Semi-structured analysis based on SPL in Flink SQL

Updated at: 2025-03-03 09:32

This topic takes an example to explain how to implement semi-structured analysis based on the Simple Log Service Processing Language (SPL) in Flink SQL.

Background information

Simple Log Service is a cloud-native platform for observability and analytics, enabling cost-effective, real-time processing of logs, metrics, and traces. It simplifies data access, facilitating the ingestion of system and business logs for storage and analysis.

Realtime Compute for Apache Flink, built on Apache Flink, is a big data analytics platform suited for real-time data analysis and risk monitoring. It natively supports the Simple Log Service connector, allowing the service to be used as a source or result table.

The connector streamlines the handling of structured logs, allowing direct mapping of Simple Log Service log fields to Flink SQL table fields. For semi-structured logs that contain all content in a single field, methods like regular expressions and delimiters are necessary to extract structured data.
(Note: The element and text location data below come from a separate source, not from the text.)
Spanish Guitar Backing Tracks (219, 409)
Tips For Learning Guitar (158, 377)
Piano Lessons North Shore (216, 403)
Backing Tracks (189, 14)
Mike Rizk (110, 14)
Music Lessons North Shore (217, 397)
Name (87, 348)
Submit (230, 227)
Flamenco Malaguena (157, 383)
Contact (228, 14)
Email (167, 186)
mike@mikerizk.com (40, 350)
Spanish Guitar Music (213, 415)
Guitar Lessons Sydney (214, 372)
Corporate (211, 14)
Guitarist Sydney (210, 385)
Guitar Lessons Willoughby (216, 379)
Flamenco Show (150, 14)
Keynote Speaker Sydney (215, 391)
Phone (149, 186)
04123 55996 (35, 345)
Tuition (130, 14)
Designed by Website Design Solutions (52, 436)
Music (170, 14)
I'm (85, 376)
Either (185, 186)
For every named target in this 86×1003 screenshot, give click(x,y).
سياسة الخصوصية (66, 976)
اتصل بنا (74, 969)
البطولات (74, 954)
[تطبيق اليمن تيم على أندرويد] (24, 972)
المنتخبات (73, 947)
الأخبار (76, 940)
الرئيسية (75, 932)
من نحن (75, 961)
This topic discusses a solution using SPL to configure the connector for data structuring, focusing on log cleansing and format normalization.

Semi-structured log data

Consider a log example with a complex format that includes JSON strings and mixed content. The log contains the following elements:

  • Payload: A JSON string, with the schedule field also in JSON format.

  • requestURL: A standard URL path.

  • error: Begins with the string CouldNotExecuteQuery, followed by a JSON structure.
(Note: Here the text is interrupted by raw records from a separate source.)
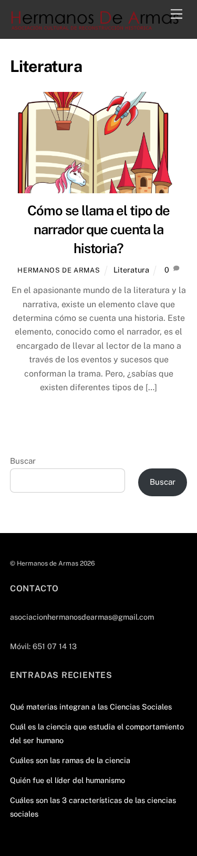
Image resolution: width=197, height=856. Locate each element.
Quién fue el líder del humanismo (67, 780)
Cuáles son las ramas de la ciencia (70, 760)
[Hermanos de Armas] (96, 25)
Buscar (23, 460)
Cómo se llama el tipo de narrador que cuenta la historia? (98, 229)
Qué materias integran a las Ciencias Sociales (91, 706)
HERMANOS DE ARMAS (58, 270)
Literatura (131, 269)
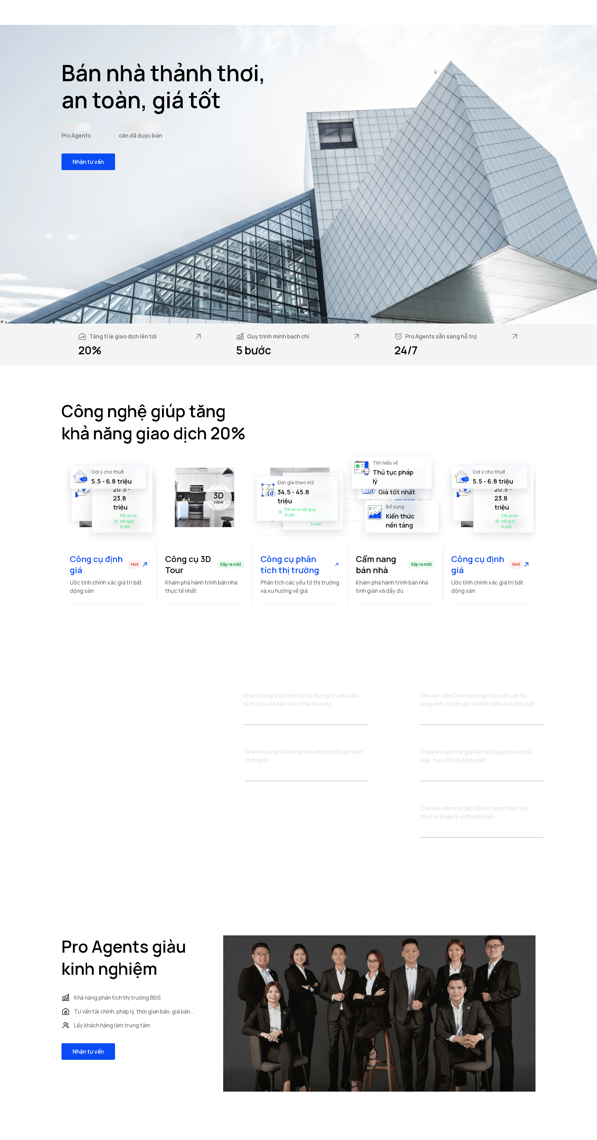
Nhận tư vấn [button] (88, 162)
  • __tag__:__path__: Represents the log file path, where service_a may indicate the service name.

  • caller: Contains the file name and line number.

{
  "Payload": "{\"lastNotified\": 1705030483, \"serverUri\": \"http://test.alert.com/alert-api/tasks\", \"jobID\": \"44d6ce47bb4995ef0c8052a9a30ed6d8\", \"alertName\": \"alert-12345678-123456\", \"project\": \"test-sls-project\", \"projectId\": 123, \"aliuid\": \"1234567890\", \"alertDisplayName\": \"\\u6d4b\\u8bd5\\u963f\\u91cc\\u4e91\\u544a\\u8b66\", \"checkJobUri\": \"http://test.alert.com/alert-api/task_check\", \"schedule\": {\"timeZone\": \"\", \"delay\": 0, \"runImmediately\": false, \"type\": \"FixedRate\", \"interval\": \"1m\"}, \"jobRunID\": \"bf86aa5e67a6891d-61016da98c79b-5071a6b\", \"firedNotNotified\": 25161}",
  "TaskID": "bf86aa5e67a6891d-61016da98c79b-5071a6b-334f81a-5c38aaa1-9354-43ec-8369-4f41a7c23887",
  "TaskType": "ALERT",
  "__source__": "11.199.XX.XXX",
  "__tag__:__hostname__": "iabcde12345.cloud.abc121",
  "__tag__:__path__": "/var/log/service_a.LOG",
  "caller": "executor/pool.go:64",
  "error": "CouldNotExecuteQuery : {\n    \"httpCode\": 404,\n    \"errorCode\": \"LogStoreNotExist\",\n    \"errorMessage\": \"logstore k8s-event does not exist\",\n    \"requestID\": \"65B7C10AB43D9895A8C3DB6A\"\n}",
  "requestURL": "/apis/autoscaling/v2beta1/namespaces/python-etl/horizontalpodautoscalers/cn-shenzhen-56492-1234567890123?timeout=30s",
  "ts": "2024-01-29 22:57:13"
}

Requirements for structured data processing

To derive valuable insights from these logs, data cleansing is essential. Key fields must first be extracted for analysis, which is conducted in Flink. The specific requirements for field extraction are as follows:

  • Extract httpCode, errorCode, errorMessage, and requestID from the error field.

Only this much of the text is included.